[Dataset items]
-=-=-=-=-
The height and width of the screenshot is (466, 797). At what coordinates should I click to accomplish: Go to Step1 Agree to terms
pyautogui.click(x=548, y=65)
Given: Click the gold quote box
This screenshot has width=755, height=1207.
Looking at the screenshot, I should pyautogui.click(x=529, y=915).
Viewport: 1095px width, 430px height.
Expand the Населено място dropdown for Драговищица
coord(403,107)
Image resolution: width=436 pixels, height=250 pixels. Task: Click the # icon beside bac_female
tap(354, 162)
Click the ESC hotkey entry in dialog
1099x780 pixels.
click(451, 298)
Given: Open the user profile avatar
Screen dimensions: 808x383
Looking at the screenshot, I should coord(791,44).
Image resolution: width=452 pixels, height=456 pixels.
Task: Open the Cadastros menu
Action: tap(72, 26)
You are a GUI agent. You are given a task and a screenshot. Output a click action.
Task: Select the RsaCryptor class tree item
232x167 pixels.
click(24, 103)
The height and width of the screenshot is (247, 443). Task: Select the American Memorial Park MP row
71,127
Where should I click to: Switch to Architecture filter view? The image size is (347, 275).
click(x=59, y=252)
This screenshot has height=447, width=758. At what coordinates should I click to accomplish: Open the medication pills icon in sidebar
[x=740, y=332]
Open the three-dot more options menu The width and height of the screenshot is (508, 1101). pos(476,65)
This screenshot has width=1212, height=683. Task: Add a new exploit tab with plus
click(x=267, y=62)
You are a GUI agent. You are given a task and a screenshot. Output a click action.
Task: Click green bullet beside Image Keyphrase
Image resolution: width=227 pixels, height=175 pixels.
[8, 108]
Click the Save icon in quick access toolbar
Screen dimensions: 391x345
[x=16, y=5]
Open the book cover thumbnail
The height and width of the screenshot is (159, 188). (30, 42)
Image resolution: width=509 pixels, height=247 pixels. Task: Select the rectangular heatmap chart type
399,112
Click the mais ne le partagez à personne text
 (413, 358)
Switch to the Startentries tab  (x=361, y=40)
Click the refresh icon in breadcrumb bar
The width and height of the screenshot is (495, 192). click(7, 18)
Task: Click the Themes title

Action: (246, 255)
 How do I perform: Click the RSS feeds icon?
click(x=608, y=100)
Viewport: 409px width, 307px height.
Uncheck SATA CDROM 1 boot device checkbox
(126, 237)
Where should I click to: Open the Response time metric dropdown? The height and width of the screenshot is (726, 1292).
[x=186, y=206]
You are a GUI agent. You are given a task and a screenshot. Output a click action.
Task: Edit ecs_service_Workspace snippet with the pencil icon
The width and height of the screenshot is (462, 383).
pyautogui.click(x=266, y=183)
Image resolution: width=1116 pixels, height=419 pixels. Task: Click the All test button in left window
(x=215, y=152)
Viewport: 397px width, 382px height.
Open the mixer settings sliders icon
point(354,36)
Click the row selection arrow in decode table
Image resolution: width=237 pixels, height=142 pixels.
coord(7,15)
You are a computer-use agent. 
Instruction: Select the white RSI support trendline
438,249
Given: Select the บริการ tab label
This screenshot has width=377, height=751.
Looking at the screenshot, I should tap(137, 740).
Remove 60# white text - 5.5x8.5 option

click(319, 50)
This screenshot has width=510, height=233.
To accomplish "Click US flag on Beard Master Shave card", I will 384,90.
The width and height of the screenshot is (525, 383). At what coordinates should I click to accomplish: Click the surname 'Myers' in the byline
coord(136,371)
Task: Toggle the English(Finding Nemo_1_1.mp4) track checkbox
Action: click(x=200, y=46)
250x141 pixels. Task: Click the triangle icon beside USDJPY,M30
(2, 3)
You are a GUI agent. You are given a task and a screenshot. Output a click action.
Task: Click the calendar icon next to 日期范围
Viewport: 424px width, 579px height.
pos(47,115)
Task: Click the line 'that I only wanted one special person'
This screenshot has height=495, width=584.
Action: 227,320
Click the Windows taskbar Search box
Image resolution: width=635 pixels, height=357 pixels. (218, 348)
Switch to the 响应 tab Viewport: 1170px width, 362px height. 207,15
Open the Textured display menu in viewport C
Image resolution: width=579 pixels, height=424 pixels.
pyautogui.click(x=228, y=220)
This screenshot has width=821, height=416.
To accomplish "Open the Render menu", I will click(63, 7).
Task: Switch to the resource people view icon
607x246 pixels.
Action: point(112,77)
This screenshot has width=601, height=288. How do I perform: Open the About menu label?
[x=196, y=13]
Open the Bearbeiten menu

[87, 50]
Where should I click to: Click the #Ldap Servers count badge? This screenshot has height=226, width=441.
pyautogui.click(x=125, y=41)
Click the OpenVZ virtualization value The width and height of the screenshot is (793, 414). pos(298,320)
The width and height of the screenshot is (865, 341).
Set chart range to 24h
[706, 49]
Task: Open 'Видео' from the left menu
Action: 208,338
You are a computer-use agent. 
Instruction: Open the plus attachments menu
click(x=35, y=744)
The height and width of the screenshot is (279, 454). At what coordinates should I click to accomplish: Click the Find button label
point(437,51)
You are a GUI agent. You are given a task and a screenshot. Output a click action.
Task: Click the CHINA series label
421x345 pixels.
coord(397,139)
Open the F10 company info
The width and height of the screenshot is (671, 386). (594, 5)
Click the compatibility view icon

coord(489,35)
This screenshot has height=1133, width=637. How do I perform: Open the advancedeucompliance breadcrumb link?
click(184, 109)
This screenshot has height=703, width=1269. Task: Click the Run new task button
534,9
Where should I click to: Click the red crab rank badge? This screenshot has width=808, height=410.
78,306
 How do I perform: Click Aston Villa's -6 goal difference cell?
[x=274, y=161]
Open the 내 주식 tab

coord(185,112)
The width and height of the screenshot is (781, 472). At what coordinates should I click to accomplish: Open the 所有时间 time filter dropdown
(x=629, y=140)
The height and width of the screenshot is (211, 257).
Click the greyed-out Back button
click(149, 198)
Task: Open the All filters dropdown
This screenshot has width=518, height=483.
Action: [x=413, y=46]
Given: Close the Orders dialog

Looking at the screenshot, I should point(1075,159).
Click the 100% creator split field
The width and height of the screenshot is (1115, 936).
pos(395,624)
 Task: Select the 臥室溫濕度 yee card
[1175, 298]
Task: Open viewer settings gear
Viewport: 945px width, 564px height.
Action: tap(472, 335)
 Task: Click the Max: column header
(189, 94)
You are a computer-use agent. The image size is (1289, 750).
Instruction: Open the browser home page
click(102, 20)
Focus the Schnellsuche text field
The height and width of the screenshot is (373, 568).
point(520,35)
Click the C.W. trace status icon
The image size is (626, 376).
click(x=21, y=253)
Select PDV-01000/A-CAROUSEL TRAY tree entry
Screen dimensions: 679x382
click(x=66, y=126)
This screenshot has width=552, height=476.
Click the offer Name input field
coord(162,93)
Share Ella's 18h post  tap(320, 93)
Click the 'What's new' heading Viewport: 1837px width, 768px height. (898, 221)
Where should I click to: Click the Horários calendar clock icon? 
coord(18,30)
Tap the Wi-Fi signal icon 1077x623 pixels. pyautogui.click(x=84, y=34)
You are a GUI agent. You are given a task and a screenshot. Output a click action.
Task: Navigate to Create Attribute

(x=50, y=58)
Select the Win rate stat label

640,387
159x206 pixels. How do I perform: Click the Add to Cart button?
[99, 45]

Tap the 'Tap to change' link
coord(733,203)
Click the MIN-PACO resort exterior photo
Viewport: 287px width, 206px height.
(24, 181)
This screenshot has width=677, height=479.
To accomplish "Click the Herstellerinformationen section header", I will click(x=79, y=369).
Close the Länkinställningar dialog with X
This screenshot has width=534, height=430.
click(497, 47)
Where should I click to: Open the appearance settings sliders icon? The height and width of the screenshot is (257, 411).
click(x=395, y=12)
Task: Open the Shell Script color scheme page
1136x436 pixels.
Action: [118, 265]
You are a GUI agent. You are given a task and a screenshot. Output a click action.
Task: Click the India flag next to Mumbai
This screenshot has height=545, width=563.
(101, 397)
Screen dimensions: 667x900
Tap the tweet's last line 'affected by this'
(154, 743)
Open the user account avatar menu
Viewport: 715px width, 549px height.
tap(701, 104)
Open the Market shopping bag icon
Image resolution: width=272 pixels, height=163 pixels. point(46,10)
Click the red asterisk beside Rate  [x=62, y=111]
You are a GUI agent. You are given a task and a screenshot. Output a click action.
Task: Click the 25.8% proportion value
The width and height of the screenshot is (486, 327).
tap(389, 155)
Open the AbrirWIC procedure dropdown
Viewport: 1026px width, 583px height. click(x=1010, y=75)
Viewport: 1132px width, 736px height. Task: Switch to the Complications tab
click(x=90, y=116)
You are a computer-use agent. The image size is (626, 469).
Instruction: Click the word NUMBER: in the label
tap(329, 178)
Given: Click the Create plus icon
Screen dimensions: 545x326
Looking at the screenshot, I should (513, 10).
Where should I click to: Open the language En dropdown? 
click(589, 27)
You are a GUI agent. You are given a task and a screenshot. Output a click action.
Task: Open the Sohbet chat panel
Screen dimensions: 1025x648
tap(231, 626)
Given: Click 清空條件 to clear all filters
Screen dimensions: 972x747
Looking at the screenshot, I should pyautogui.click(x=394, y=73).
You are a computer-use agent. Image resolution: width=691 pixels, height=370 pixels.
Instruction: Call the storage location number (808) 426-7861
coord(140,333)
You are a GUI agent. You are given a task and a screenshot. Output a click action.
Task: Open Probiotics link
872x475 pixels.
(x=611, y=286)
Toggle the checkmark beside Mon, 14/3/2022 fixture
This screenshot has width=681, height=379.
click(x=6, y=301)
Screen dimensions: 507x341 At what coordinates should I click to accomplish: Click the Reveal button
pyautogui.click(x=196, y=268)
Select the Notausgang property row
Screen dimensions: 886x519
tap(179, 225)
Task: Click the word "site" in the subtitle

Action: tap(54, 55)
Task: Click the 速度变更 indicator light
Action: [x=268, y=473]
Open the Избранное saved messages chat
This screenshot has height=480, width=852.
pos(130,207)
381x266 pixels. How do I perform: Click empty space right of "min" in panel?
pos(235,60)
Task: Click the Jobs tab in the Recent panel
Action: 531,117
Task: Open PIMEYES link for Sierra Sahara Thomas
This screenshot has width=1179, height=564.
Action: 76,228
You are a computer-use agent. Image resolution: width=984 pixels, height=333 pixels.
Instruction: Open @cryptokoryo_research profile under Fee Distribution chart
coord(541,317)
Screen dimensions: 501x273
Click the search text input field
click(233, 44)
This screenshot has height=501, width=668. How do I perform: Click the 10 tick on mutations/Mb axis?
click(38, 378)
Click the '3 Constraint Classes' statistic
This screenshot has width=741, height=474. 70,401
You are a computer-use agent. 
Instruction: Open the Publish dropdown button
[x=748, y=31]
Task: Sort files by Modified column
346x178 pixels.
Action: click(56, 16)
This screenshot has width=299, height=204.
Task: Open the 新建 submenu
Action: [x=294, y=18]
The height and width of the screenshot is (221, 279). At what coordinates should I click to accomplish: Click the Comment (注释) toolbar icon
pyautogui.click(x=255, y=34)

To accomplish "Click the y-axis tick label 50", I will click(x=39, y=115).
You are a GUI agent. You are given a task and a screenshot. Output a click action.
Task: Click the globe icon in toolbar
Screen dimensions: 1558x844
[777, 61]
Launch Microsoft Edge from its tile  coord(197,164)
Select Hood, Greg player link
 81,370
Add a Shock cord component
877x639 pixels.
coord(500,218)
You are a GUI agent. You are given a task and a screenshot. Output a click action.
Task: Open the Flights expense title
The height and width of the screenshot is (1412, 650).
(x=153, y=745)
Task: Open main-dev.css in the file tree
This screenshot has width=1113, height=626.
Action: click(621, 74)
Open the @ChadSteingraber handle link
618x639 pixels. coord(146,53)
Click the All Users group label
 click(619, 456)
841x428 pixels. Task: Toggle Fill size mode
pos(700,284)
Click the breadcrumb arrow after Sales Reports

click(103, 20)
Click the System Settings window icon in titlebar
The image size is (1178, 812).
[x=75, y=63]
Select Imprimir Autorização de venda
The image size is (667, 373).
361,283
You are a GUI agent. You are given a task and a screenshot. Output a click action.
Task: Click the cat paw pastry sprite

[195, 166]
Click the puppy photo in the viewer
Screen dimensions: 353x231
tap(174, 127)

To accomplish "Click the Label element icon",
-=-=-=-=-
Task details: Each line above that contains the word "tree" must be copied.

Response to the task:
Task: Select the RsaCryptor class tree item
Select PDV-01000/A-CAROUSEL TRAY tree entry
Task: Open main-dev.css in the file tree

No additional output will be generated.